Guangzhou-based Ehang on Friday said it received an airworthiness “type certificate” from the Civil Aviation Administration of China for its fully autonomous drone, the EH216-S AAV, that carries two human passengers. U.S.-listed Ehang claims it’s the first in the world to get such a certificate. “Next year we should start to expand overseas,” Ehang CEO Huazhi Hu said in an interview, via a CNBC translation of his Mandarin-language remarks.

Joby:

Volocopter:

Will they be allowed to fly down inside the NYC canyons?

Looks like it needs four parking spaces to land. Where ya gonna find that?

Four parking spaces? Hmm…

Ed’s Air Taxi: from the far corner of a suburban WalMart parking lot to the far corner of a nearby suburban WalMart parking lot!

So who has put down a pre-order? [unfortunately I don’t have a spare $300,000 laying around.]

Seeing 'SpaceX-Backed" in the headline made my scam sensors go up. It common for fanciful tech companies to try to gain legitimacy by associating themselves with a successful one. So I searched for information on SpaceX backing them. All I could find was that Tim Draper, an early investor in Tesla and SpaceX, has invested some money in them. Yet almost every story describes them
as ‘SpaceX-backed’. They read more like press releases than actual journalism, which is what I expect feom the garbage tech press.

I’ve also seen headlines describing it as “The FAA-approved Alef Flying Car”. The only ‘approval’ it has is for experimental test flights. You don’t need much for that.

Some facts:

The thing only weighs 850 lbs. It has no crash protection to speak of, and can’t be licensed as a road car. It would get the same privileges as a golf cart. It’s also limited to 25 mph on the ground, the same as golf carts and other ‘low speed’ vehicles like Bobcats. The only use case I can think of is… I dunno. Taking off from your driveway? Using it on a farm? I’m not really sure of the utility of a flying ‘car’ that is not road legal.

They claim it has a range in air of 110 miles. This is not very consistent with the maximum weight of the vehicle at 850 lbs. I could not find the battery capacity listed anywhere, probably because it likely won’t add up. EV car batteries range from about 1,000 to 3,000 lbs. Even stripped down for aviation use, a battery that will fly 1,000 lbs 110 miles will likely weigh more than 850 lbs by itself.

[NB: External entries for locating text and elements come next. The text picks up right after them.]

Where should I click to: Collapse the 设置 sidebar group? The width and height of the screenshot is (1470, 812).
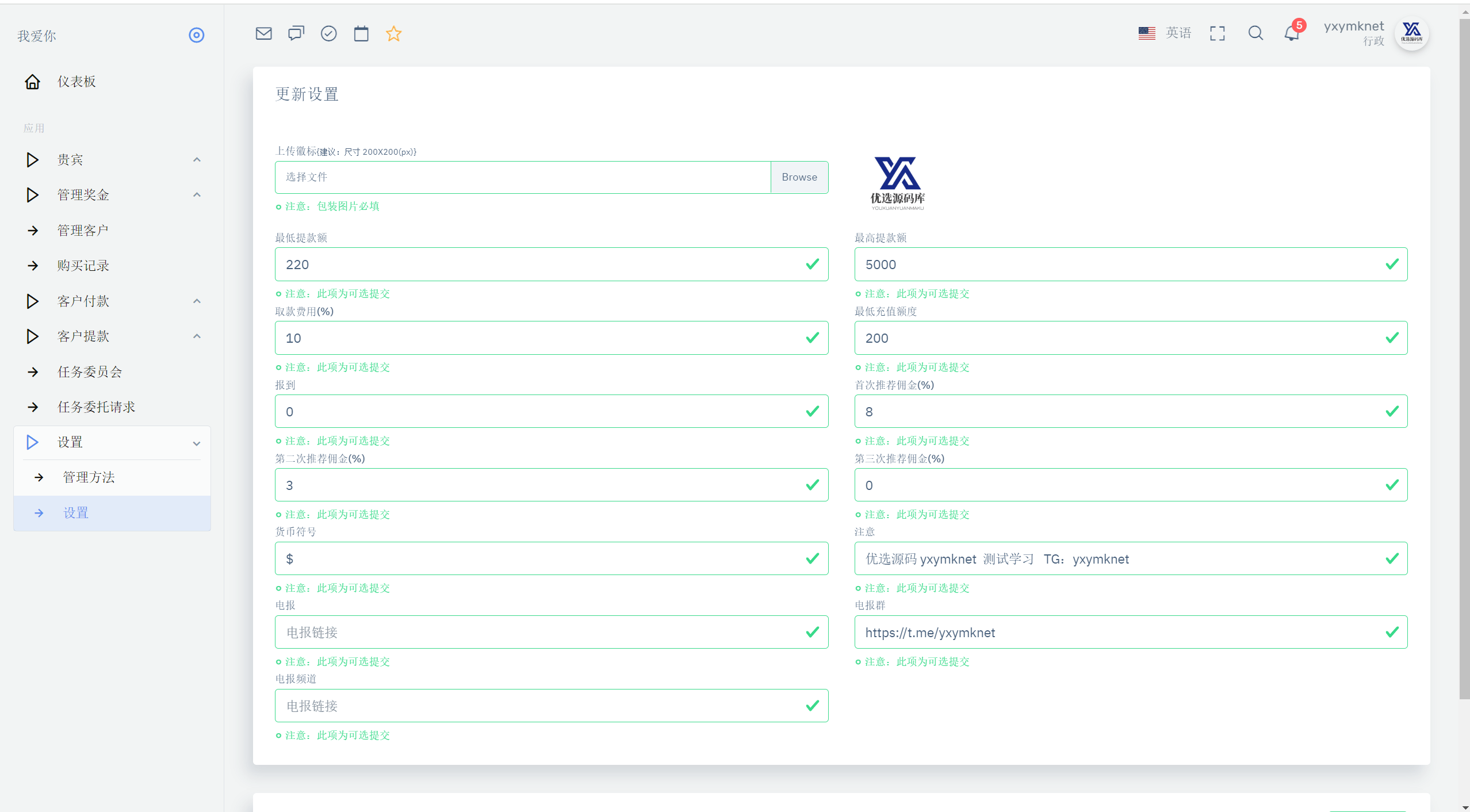click(112, 442)
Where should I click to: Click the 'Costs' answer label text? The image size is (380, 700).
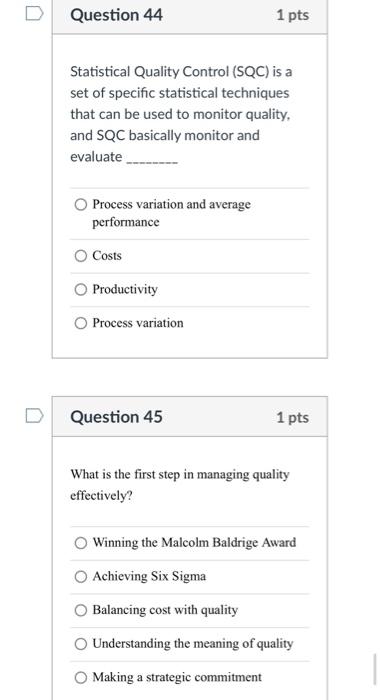(107, 256)
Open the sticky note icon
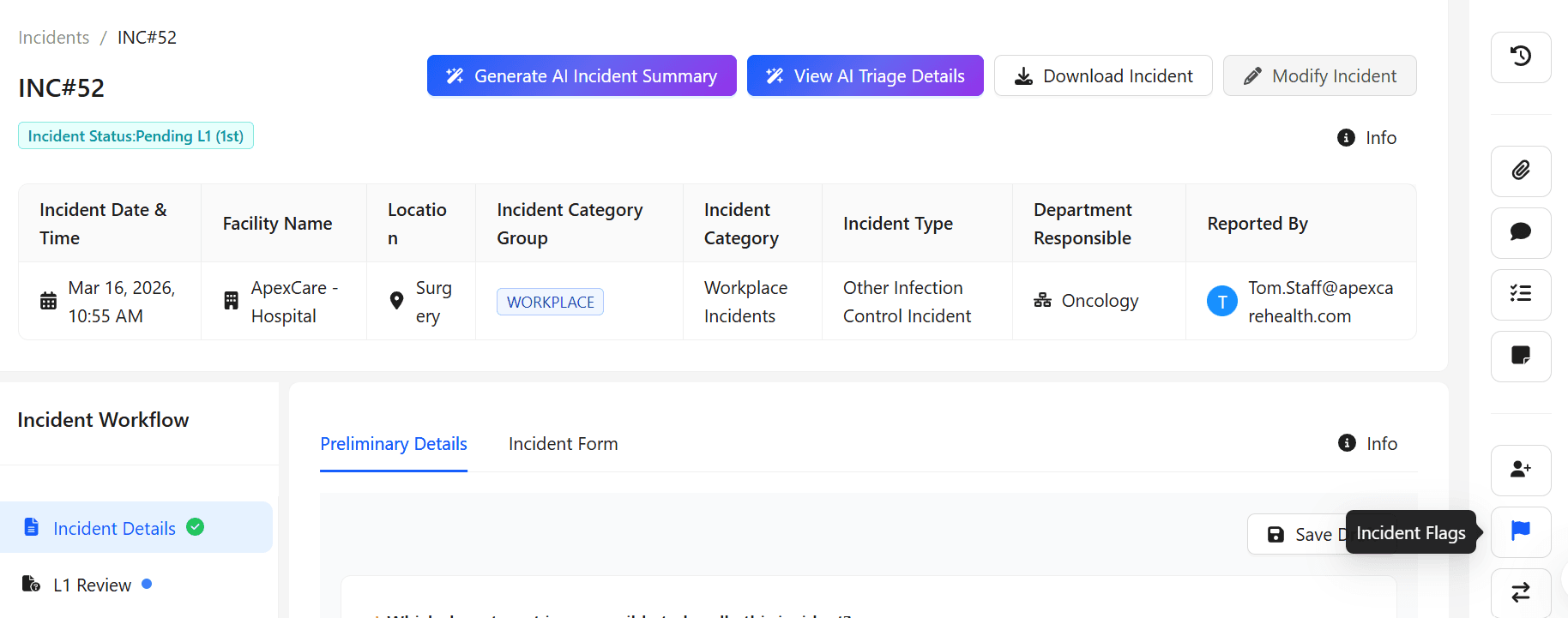Viewport: 1568px width, 618px height. coord(1520,356)
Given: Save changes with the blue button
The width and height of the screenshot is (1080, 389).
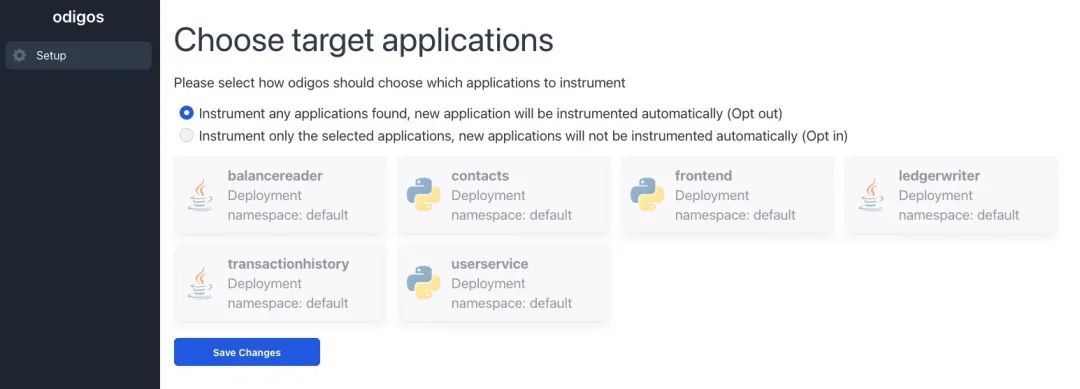Looking at the screenshot, I should 247,352.
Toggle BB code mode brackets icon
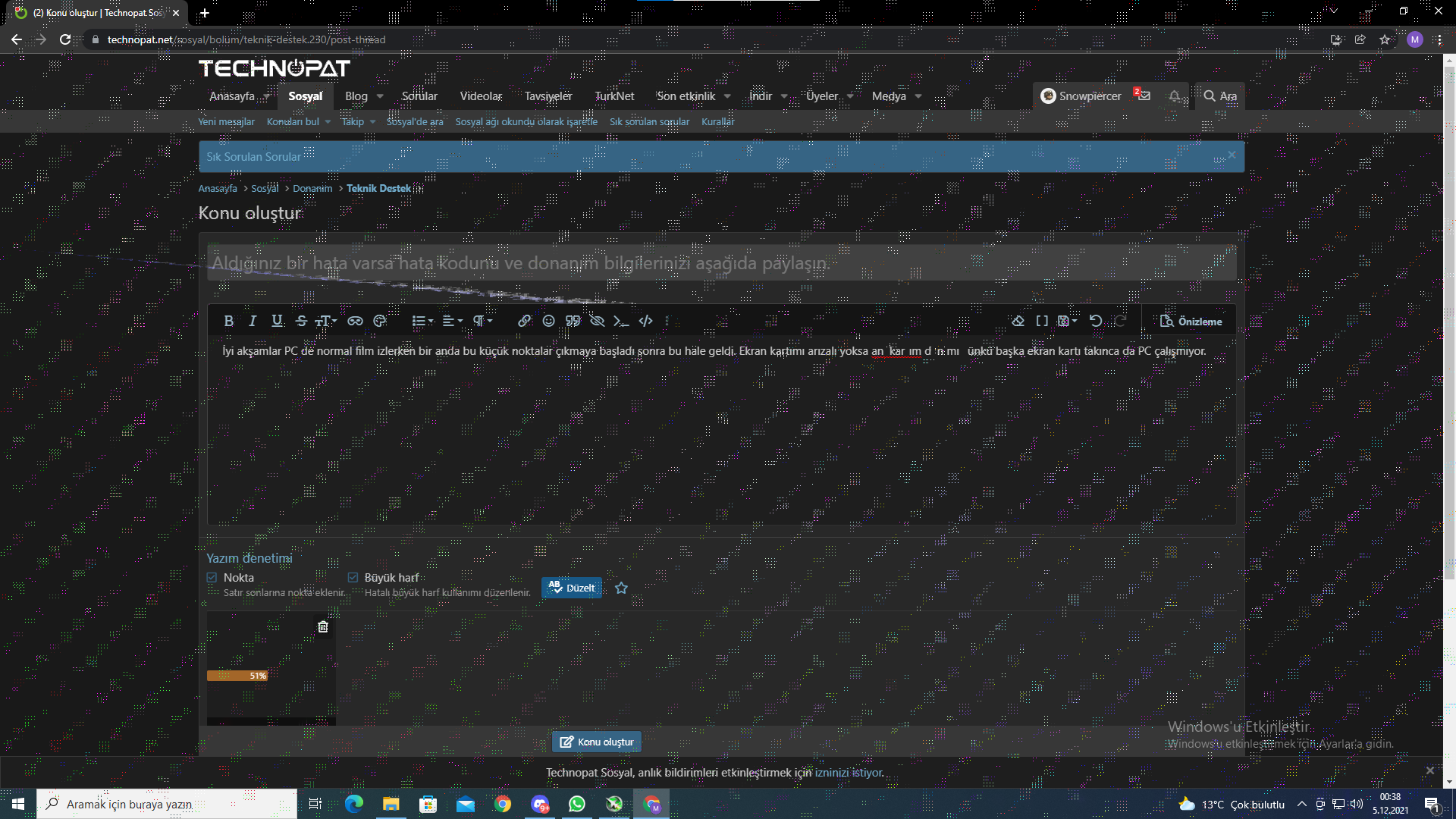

It’s advertised as a two seater, but max payload is 200 lbs. I guess two children…

My back of the envelope calculation is that the thing would need more than 40kW to hover, And maybe 60kW for forward flight at cruise speed. So it probably needs a 60kWh battery to achieve its specs, assuming no reserve. Such a battery weighs over 1,000 lbs. Bosch is supposedly working on an ultra lightweight battery that will be about 450 lbs for 50kWh. Thst would leave 400 lbs for the rest of the aircraft, including 8 electric motors, propellers, and the whole structure.

I consider all these flying cars to be vaporware until we see one actually fly the distance they claim with a full payload. Some of them are undoubtedly ‘exit scams’, where some people claim to have solved an in-demand problem, hype the daylights out it and try to build up the value to the point where they can sell it off to someone for enough money to get rich. Then scram before the whole thing falls apart under the weight of its engineering contradictions. I’m not saying Alef is doing that, but enough do that all such companies should be approached with a lot of caution.